Romano foi um dos participantes de recente debate sobre os desafios das relações exteriores brasileiras no segundo mandato Dilma, realizado na Universidade Federal do ABC. Outro participante, o também professor da UFABC Igor Fuser, afirmou em relação à integração sul-americana que “se o governo não agir com clareza, setores privados e a mídia vão ditar ainda mais os rumos”.

Embora concorde que o governo Dilma registrou “perda de ímpeto” na integração latino-americana, Marco Aurélio Garcia diz não acreditar que esse segundo mandato vai recuar nas relações internacionais.

Inteligência política

“Haverá uma contenção econômica, mas isso não deve mudar os rumos na área”, comentou Garcia, assessor especial da Presidência da República.

“Será necessária muita inteligência política para tirar proveito dos meses e talvez do ano de dificuldades econômicas que teremos e achar possibilidades”, disse. Com a queda das transações comerciais com o exterior, Garcia sugere, como exemplo, “fazer inserção nas cadeias globais de produção”, em projetos de cooperação.

Em entrevista concedida após o debate, Romano lembrou que estratégias como a sugerida por Marco Aurélio Garcia passam pela política industrial brasileira.  “O Brasil precisa continuar investindo numa base industrial própria. O pré-sal não é a salvação da pátria, mas é uma oportunidade de fonte de investimento”.

Pactuar com as múltis

Para o professor, a tônica do período à frente deve ser pactuar transferência de conteúdo tecnológico nos acordos e contratos. E para isso é importante a busca de outros nichos. “O centro está cada vez mais na Ásia. Para o Brasil, de certa forma, as relações com a China, a Índia e a Coreia do Sul tendem a ser cada vez importantes”, lembrou.

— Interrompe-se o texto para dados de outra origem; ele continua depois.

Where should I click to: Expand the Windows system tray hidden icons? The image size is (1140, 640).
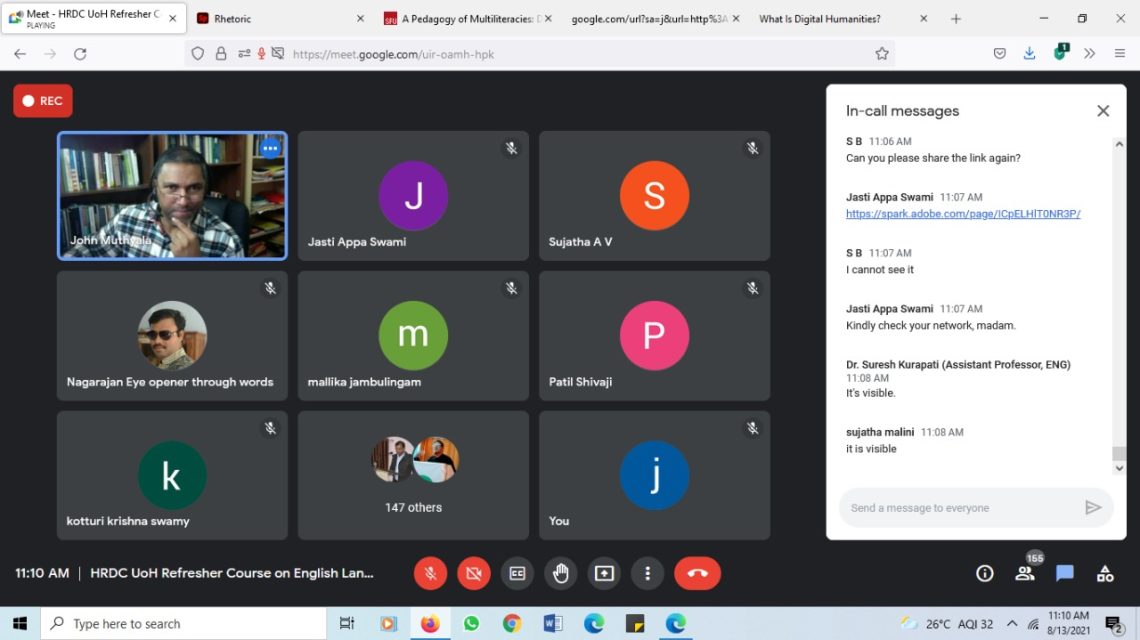click(x=1012, y=624)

“Na última reunião dos Bric’s, em Fortaleza (julho de 2014), a China fechou a compra de 40 aviões da Embraer e os dois países fecharam acordo para produção de satélites. Você tem um campo lá que se tornará cada vez mais importante, mas se desenvolvermos bases tecnológicas próprias. A chave é a retomada dos investimentos”, comentou

Outro exemplo positivo citado pelo professor é a compra dos caças suecos da Gripen, que inclui a transferência de tecnologia, garantida pela fabricação em solo nacional. As exigências de conteúdo local nas compras da Petrobrás e os esforços em fazer valer o programa Inovauto também são sinais nessa direção. “Mas tem de ter política. Se não tiver, as empresas não fazem”, adverte o professor. Portanto, se o governo não exigir, as intenções não sairão do papel.

Oportunidades

Pressões internas pela adoção de uma política fiscal e monetária mais austera e as disputas políticas do ano que vem podem deslocar a política externa para um plano secundária e fazê-la sumir do horizonte noticioso. Porém, Romano acredita que há pelo menos três agendas capazes de reverter essa tendência e acalorar os debates.

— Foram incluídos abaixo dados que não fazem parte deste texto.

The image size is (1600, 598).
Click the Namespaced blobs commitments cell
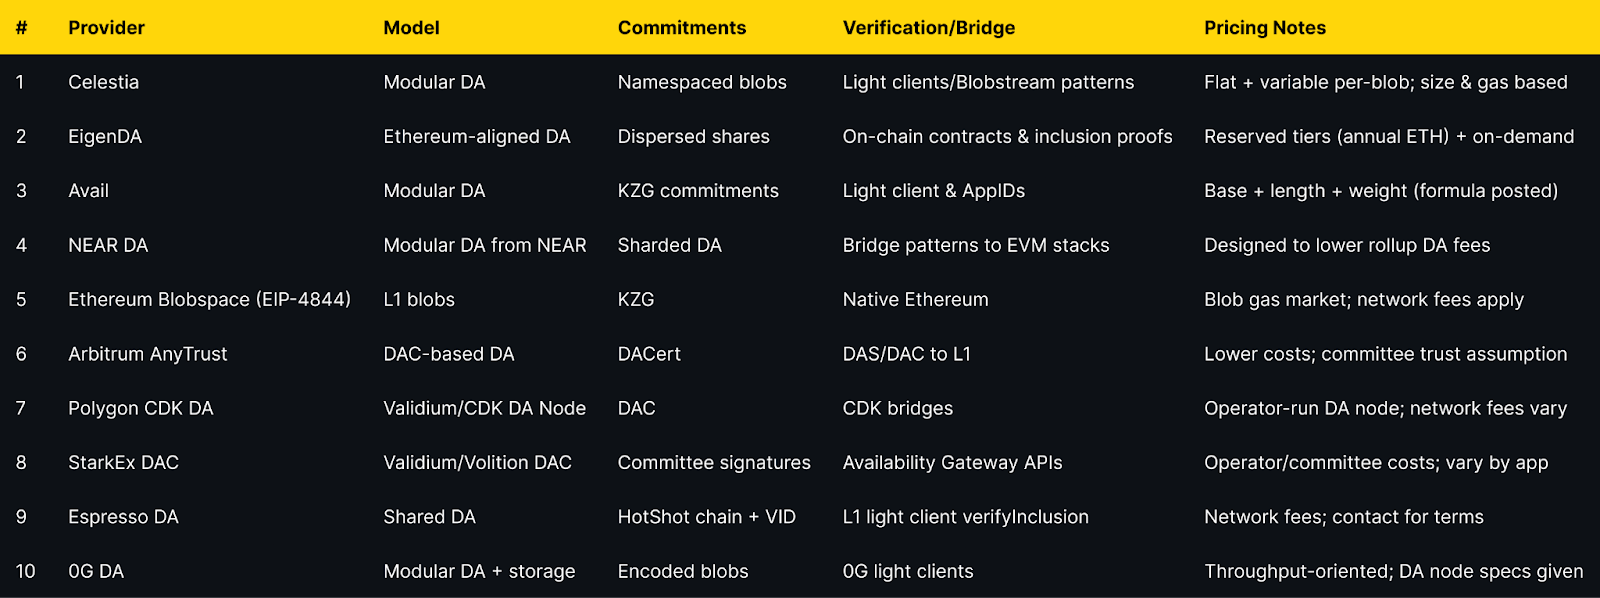coord(702,82)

Uma delas é o processo de negociação de paz com as Farc’s (Forças Armadas Revolucionárias da Colômbia) e o governo colombiano. “Se chegarem a bom termo, serão fator de estabilidade e uma vitória dos governos progressistas”, crê.

A Conferência do Clima, que ocorre em Paris no final de 2015 terá o potencial de envolver diferentes segmentos no debate. “Vamos tratar da sustentabilidade do planeta, do futuro. Existe também a possibilidade de superação dos problemas diplomáticos com os Estados Unidos, surgidos a partir das denúncias de espionagem daquele governo sobre o nosso. “A presidenta acha que esse elemento pode transcender a ideia que as relações Sul-Sul são contra os Estados Unidos”.

Conselho de Relações Internacionais

Reivindicação dos movimentos sociais reunidos no Grupo de Reflexão em Relações Internacionais (GR-RI), a necessidade de criação de um Conselho Nacional de Relações Internacionais, composto por entidades da sociedade civil para subsidiar o governo em sua política, continua na pauta, diz Romano. “Precisamos agregar mais pessoas em torno da proposta”, explica.

Sobre qual será o futuro ocupante do Ministério das Relações Exteriores, o professor comenta: “A gente defende uma certa política, mas em relação a nomes... Não há candidatos naturais. Vamos aguardar”.